EXERCISE PROMPT: Give back, exactly and with nothing added, the lines that run from the one containing "This screenshot has height=584, width=1009." to the final line below.

Dataset records:
__________
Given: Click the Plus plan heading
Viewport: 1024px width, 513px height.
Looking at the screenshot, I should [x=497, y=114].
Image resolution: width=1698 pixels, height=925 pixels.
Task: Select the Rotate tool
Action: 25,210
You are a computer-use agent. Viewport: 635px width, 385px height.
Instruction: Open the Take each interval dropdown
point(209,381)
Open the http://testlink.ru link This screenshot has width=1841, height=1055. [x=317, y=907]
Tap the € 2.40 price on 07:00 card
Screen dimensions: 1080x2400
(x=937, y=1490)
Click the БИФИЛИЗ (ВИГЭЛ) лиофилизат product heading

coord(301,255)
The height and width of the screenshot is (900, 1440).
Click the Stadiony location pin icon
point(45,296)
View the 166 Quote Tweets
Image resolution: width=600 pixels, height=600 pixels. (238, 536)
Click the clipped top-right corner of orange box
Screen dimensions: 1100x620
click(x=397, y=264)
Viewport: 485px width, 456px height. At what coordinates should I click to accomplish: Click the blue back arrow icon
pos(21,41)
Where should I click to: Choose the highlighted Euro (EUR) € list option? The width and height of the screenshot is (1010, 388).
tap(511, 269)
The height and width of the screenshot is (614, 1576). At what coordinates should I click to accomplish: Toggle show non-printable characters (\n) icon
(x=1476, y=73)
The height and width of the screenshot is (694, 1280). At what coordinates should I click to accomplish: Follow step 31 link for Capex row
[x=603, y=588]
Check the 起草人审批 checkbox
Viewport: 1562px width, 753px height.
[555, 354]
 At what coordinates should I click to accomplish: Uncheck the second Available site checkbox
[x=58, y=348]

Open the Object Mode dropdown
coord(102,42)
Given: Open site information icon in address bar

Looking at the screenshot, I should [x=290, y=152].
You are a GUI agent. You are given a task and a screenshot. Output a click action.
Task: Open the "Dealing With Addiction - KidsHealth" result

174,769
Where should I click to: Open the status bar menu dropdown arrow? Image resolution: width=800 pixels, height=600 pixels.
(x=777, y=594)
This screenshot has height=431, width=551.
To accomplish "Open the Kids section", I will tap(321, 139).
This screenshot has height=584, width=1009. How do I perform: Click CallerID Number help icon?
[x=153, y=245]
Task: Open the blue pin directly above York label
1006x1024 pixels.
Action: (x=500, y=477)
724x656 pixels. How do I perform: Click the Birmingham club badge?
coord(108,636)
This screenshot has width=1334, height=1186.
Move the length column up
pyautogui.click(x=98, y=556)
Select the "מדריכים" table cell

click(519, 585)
__________
RESULT OF THE TASK:
This screenshot has height=584, width=1009. How do I perform: Click CallerID Number help icon?
[x=153, y=245]
Task: Open the blue pin directly above York label
1006x1024 pixels.
Action: (x=500, y=477)
724x656 pixels. How do I perform: Click the Birmingham club badge?
coord(108,636)
This screenshot has width=1334, height=1186.
Move the length column up
pyautogui.click(x=98, y=556)
Select the "מדריכים" table cell

click(519, 585)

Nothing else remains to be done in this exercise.